» **Exercise instructions**
Could you return all of the entries word for word, minus any pictures?

(Extracted data entries)
········
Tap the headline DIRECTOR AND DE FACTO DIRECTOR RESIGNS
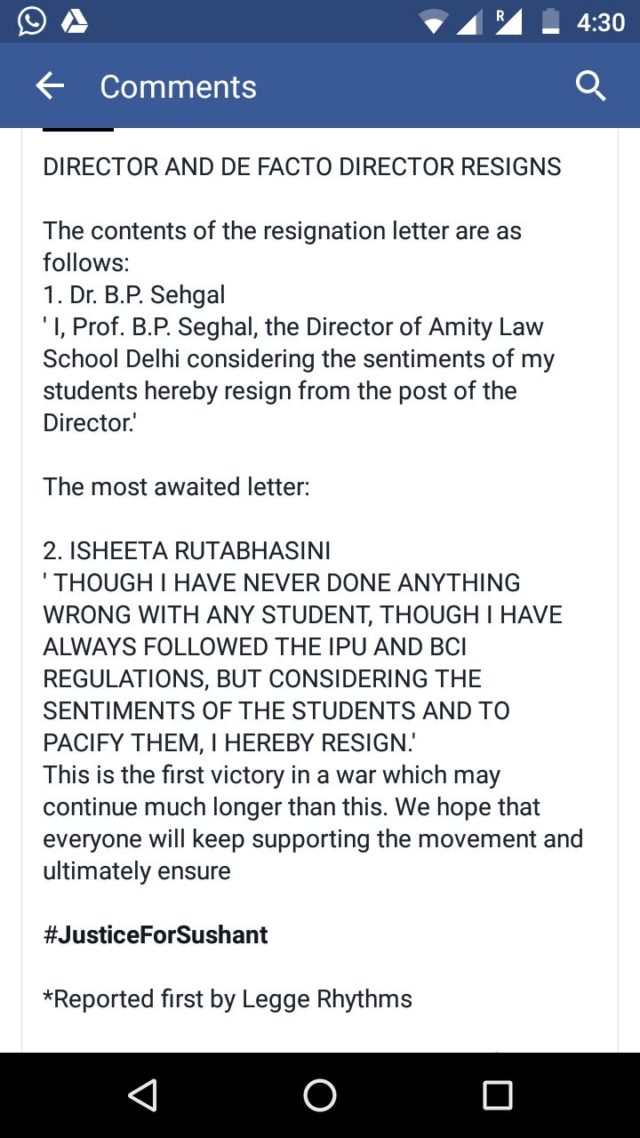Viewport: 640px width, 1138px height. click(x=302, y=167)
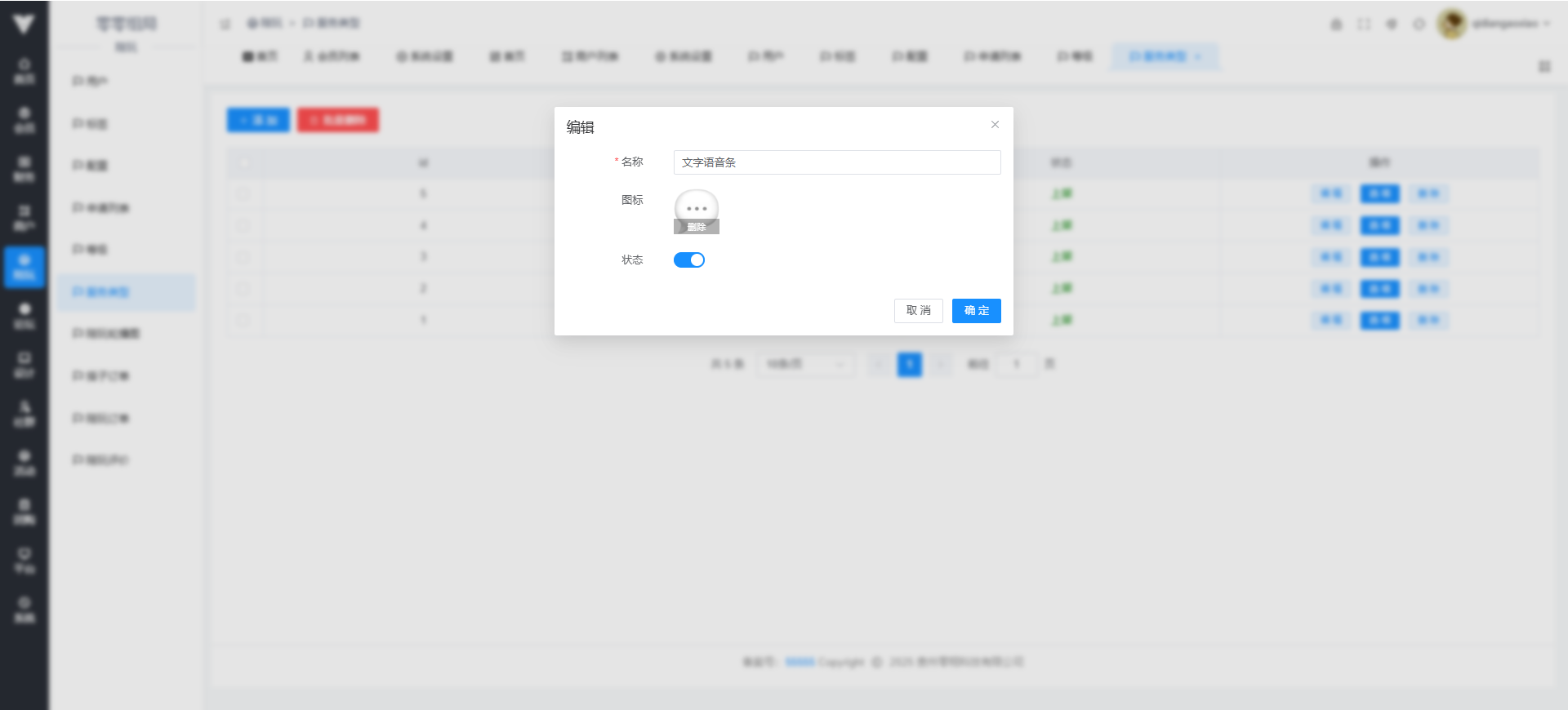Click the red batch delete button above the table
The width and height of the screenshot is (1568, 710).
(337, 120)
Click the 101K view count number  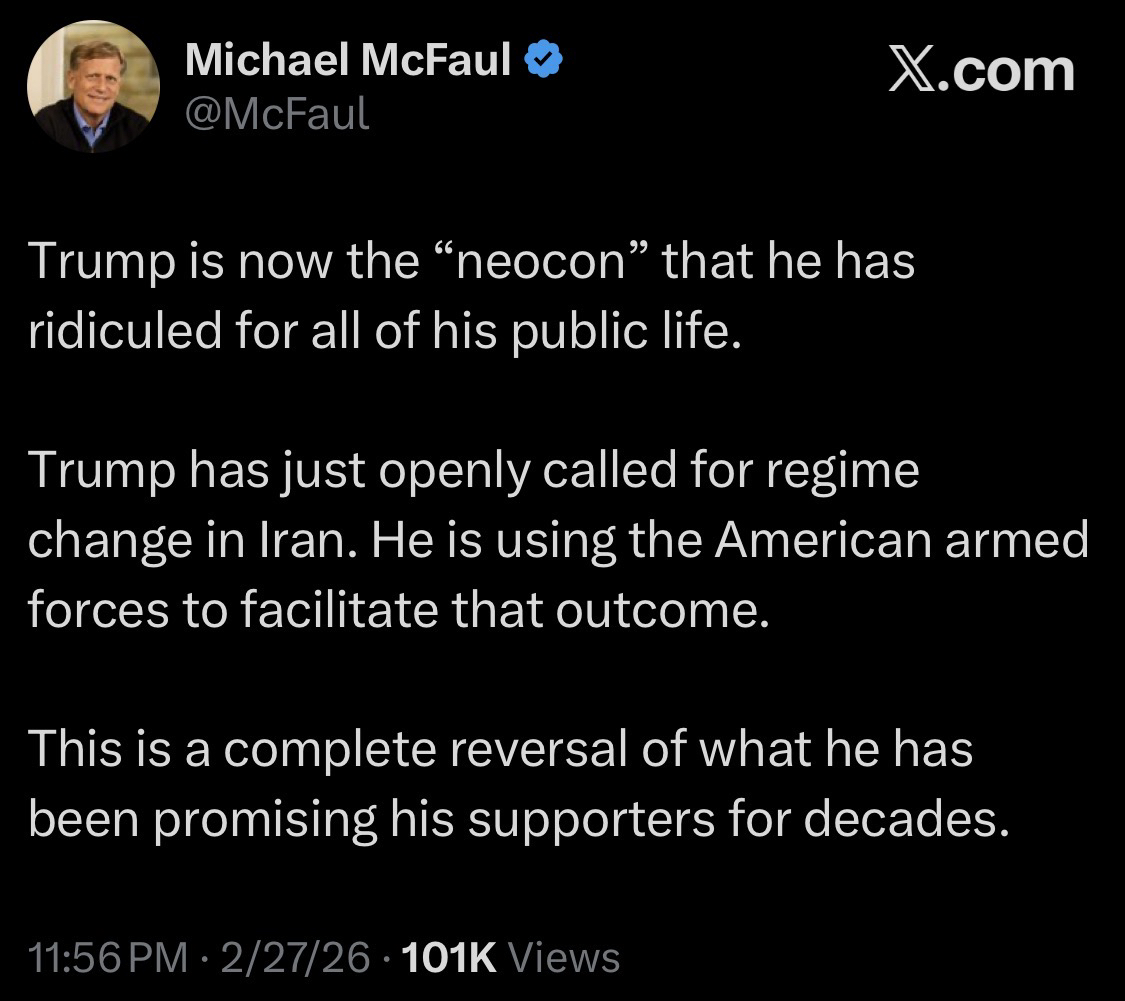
········
» **Exercise answer**
Tap the headline DIRECTOR AND DE FACTO DIRECTOR RESIGNS
Viewport: 640px width, 1138px height. click(x=302, y=167)
Click the red batch delete button above the table
The width and height of the screenshot is (1568, 710).
(337, 120)
Click the 101K view count number  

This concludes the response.